EXERCISE MATERIALS ::
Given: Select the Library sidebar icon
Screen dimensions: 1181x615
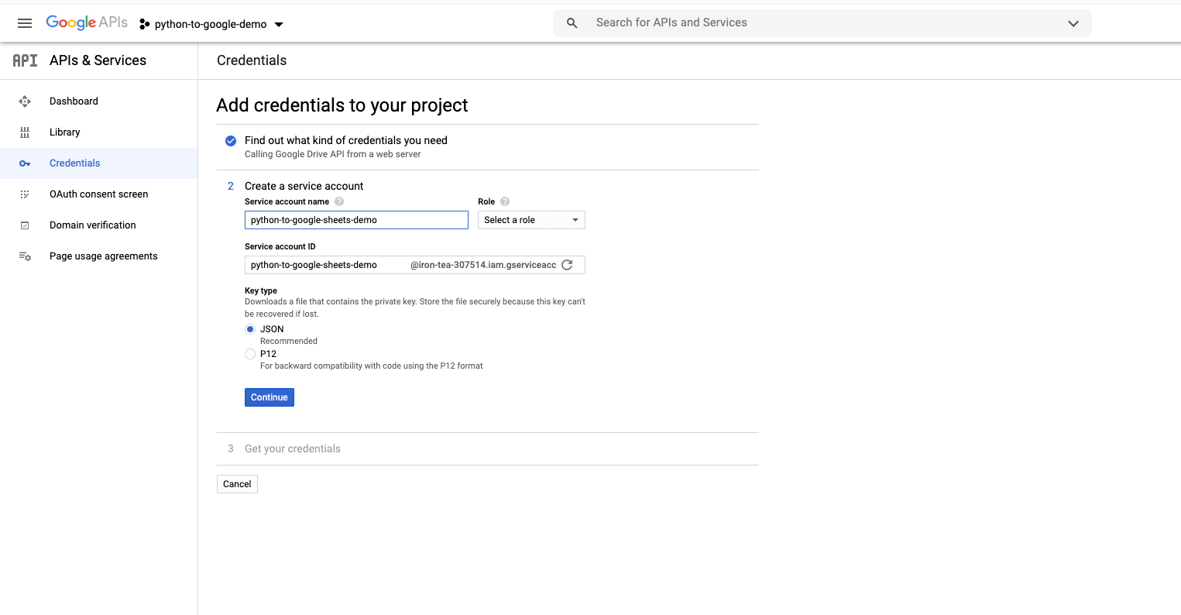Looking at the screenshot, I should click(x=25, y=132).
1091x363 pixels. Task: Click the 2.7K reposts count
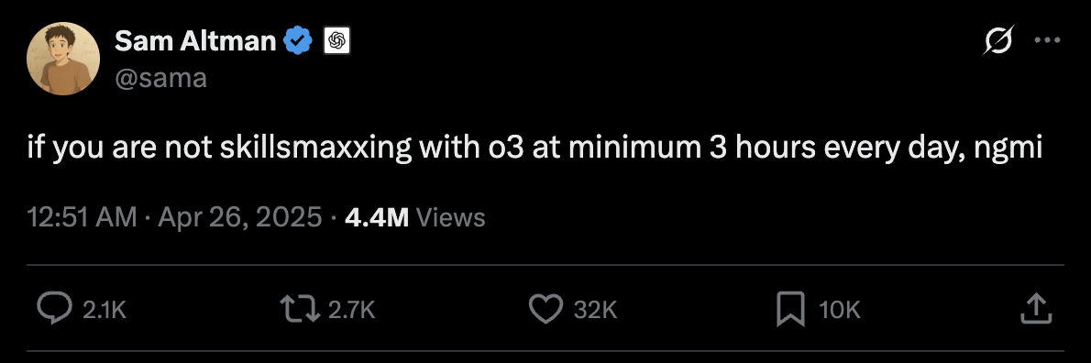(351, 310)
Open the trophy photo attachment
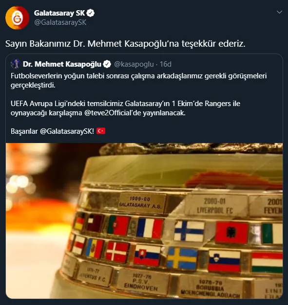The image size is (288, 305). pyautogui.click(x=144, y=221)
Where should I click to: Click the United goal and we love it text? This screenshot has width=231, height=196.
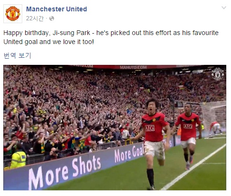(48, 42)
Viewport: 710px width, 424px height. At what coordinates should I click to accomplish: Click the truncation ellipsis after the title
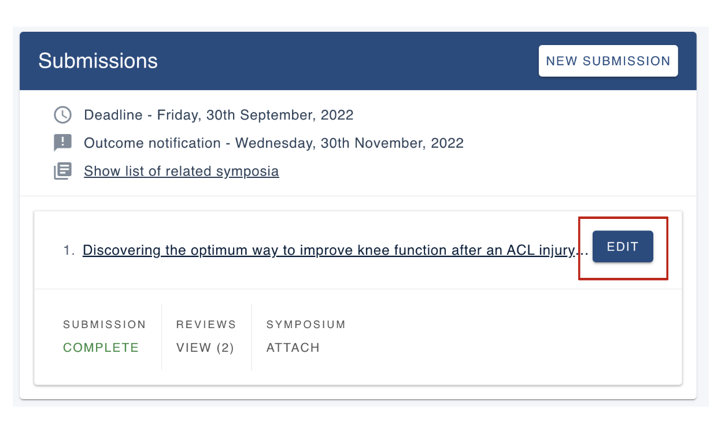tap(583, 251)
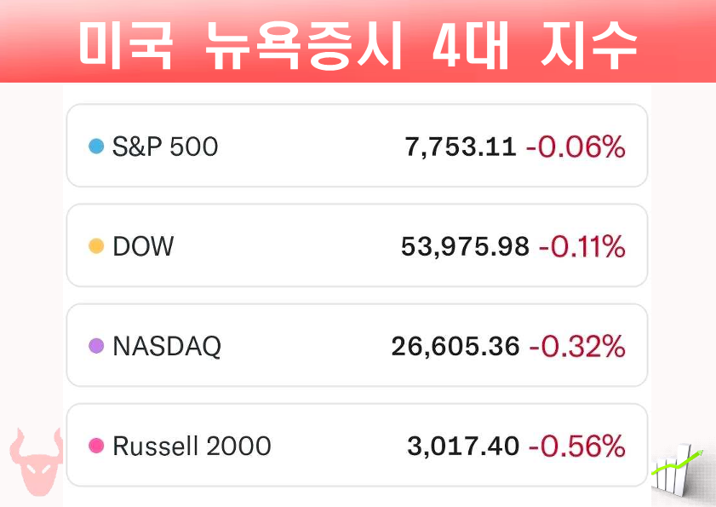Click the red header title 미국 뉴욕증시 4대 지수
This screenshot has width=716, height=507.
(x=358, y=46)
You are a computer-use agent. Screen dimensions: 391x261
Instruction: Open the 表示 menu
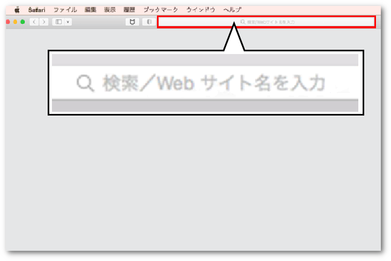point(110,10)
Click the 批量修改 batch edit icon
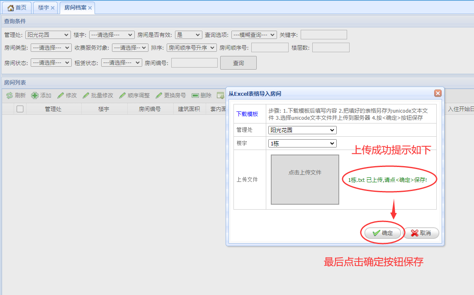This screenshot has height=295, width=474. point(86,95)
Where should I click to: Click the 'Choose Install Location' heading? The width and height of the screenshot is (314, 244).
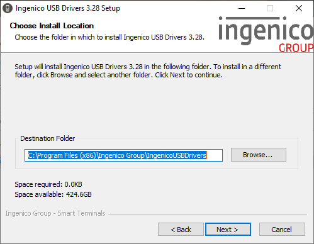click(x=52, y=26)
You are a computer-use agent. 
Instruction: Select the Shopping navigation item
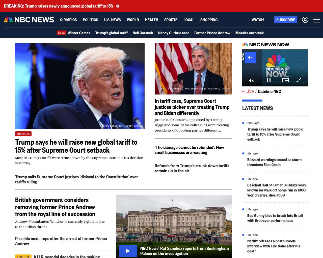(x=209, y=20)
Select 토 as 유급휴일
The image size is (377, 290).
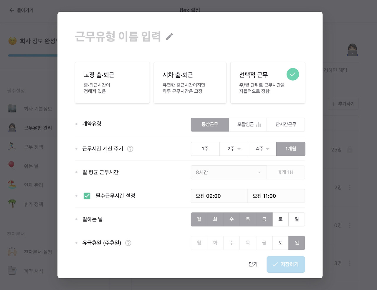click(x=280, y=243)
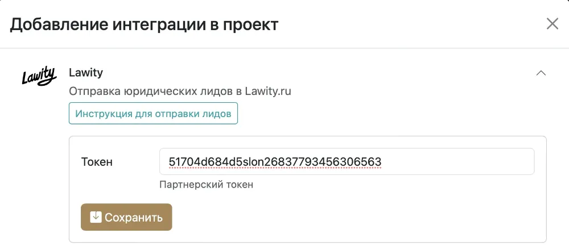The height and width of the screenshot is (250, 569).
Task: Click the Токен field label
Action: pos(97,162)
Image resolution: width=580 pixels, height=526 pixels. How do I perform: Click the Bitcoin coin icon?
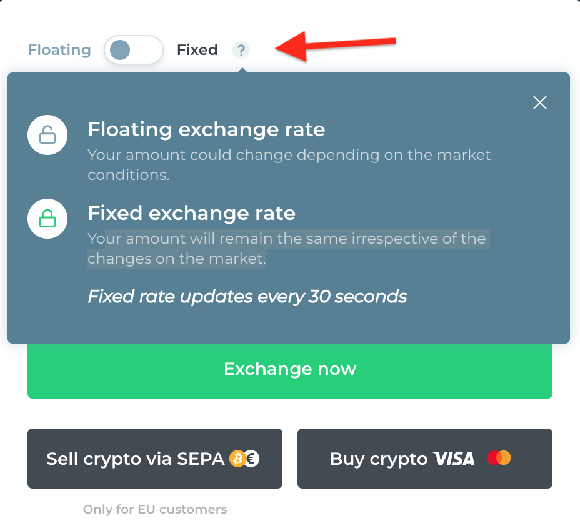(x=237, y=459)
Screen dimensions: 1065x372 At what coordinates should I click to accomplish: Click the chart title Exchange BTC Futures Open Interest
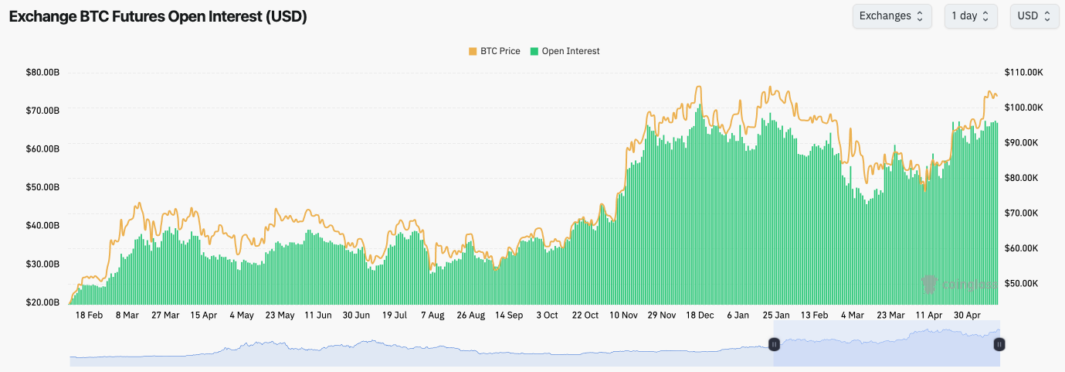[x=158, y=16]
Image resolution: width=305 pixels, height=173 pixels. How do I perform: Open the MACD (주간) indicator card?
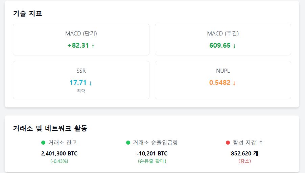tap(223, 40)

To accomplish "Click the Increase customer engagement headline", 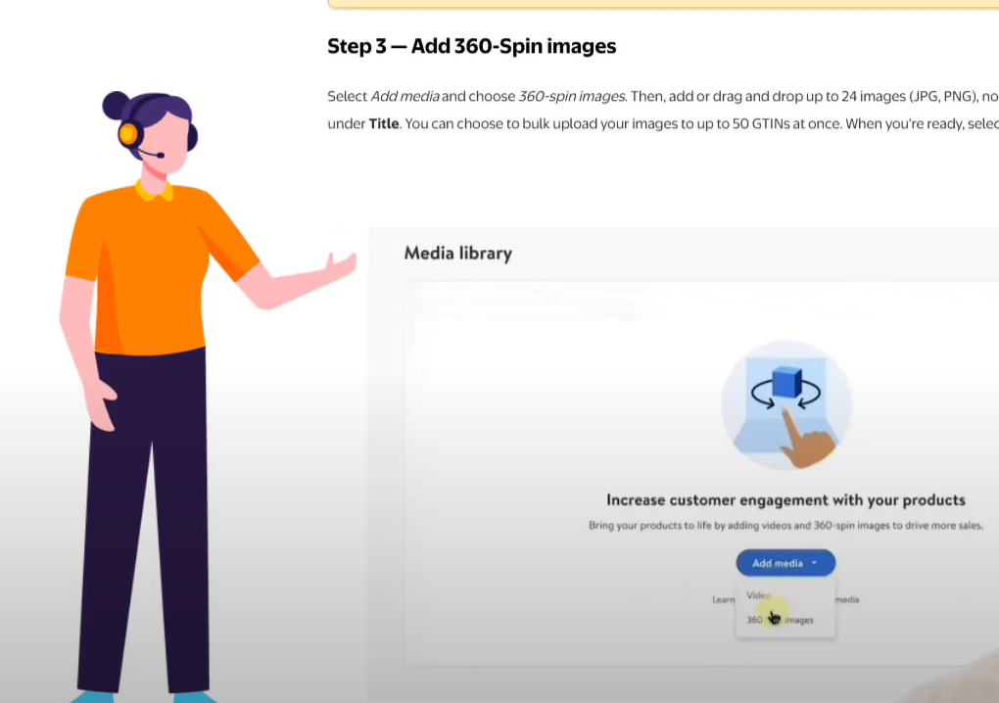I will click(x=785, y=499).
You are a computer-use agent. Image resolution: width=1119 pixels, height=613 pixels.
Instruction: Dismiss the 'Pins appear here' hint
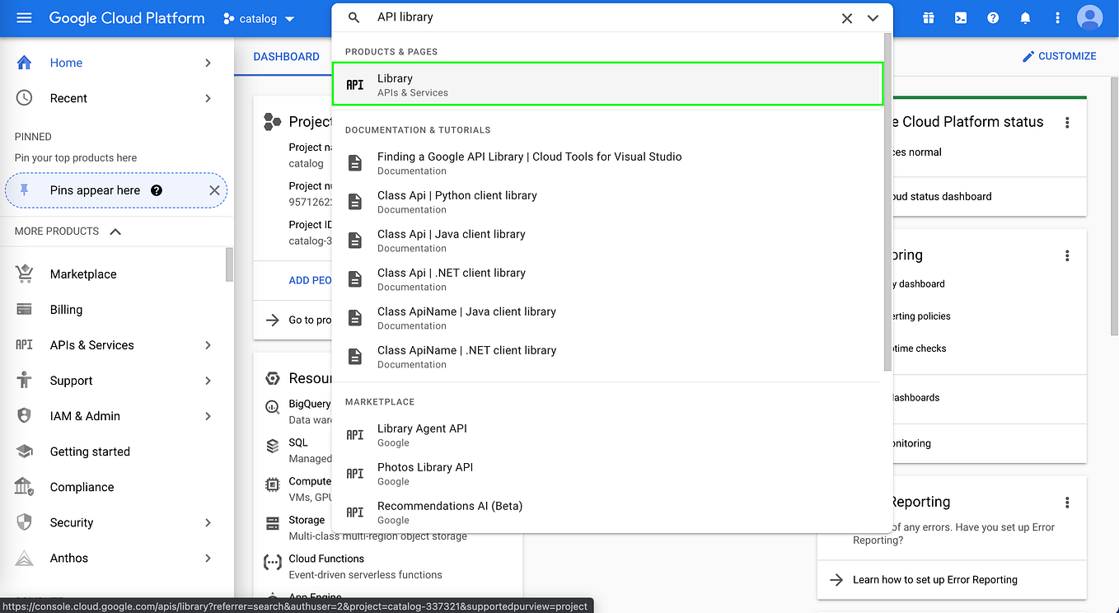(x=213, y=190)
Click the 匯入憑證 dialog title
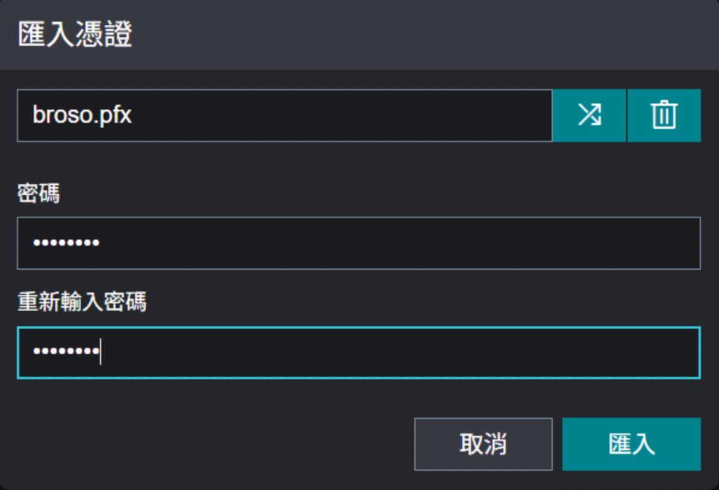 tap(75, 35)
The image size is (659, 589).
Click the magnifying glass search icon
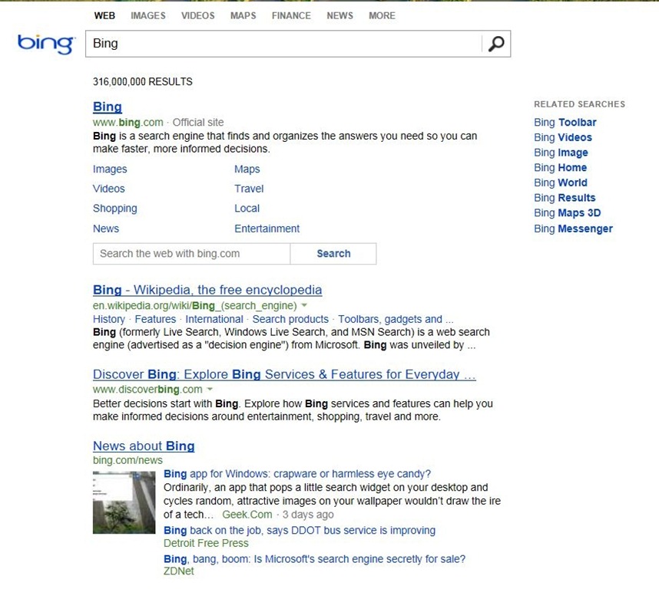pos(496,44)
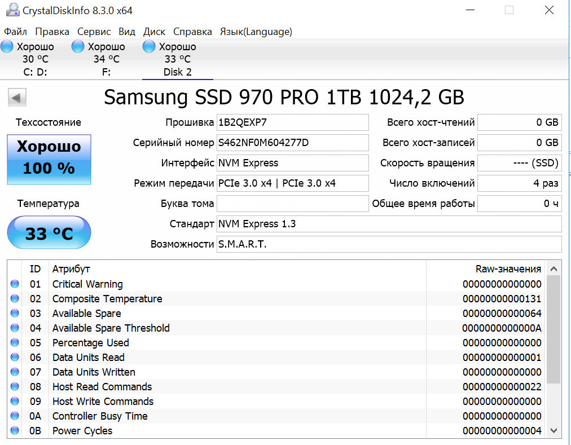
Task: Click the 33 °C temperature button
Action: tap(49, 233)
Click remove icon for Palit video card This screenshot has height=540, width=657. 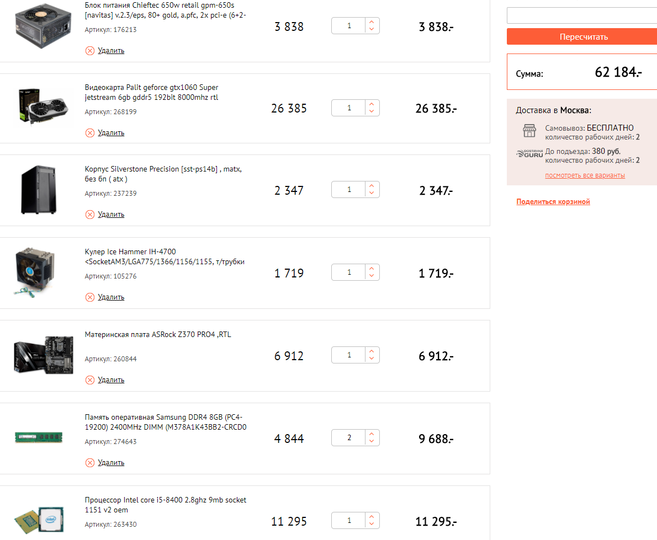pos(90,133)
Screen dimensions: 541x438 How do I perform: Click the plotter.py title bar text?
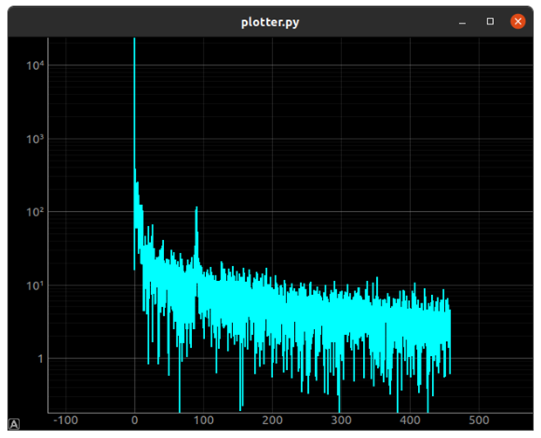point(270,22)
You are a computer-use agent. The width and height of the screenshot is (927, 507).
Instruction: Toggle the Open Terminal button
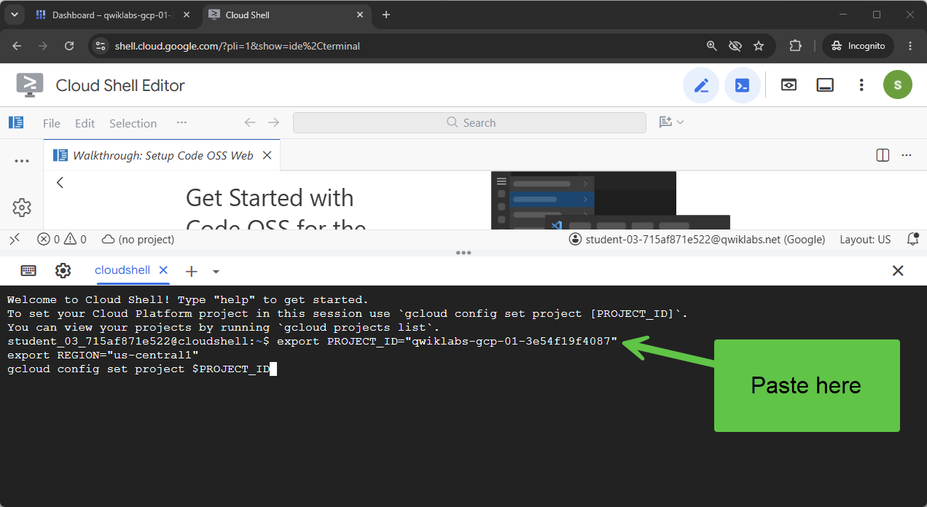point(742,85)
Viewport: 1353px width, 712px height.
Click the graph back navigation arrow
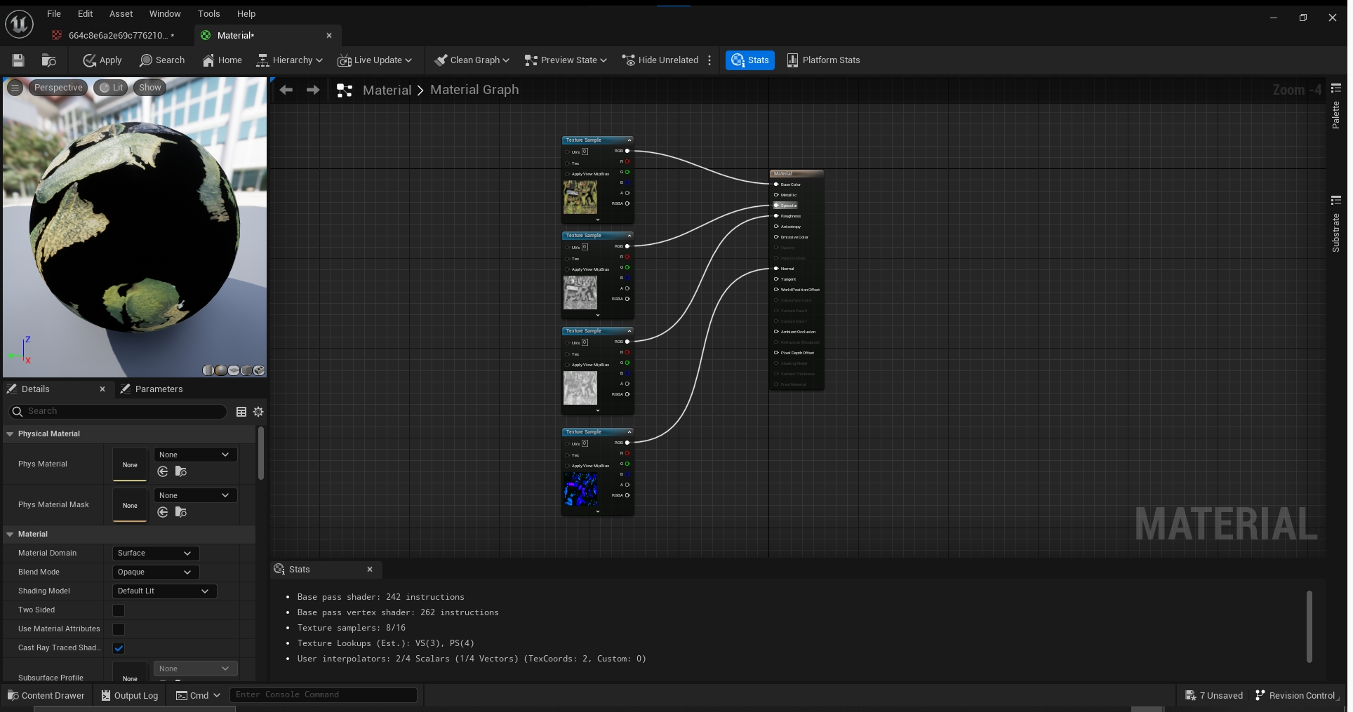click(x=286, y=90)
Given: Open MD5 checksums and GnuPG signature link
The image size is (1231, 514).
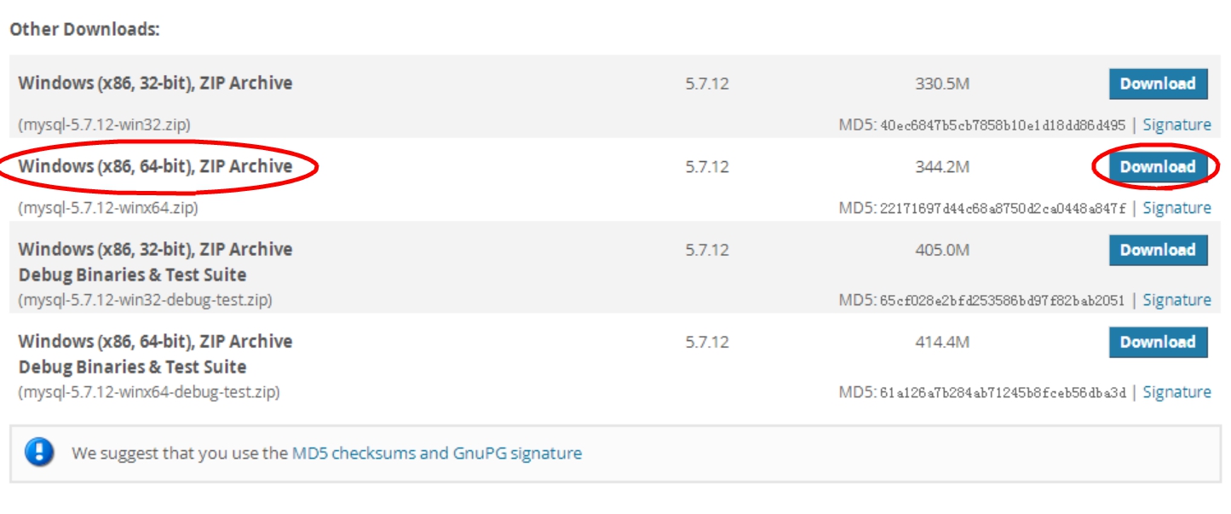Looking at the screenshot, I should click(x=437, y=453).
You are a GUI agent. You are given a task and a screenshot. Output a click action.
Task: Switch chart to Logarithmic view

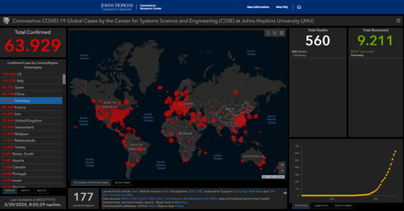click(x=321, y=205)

HOW TO COMPLETE THIS TASK :: In these records, tally the lines that contain the string "computer", and give only the result.

PROBLEM SOLUTION :: 4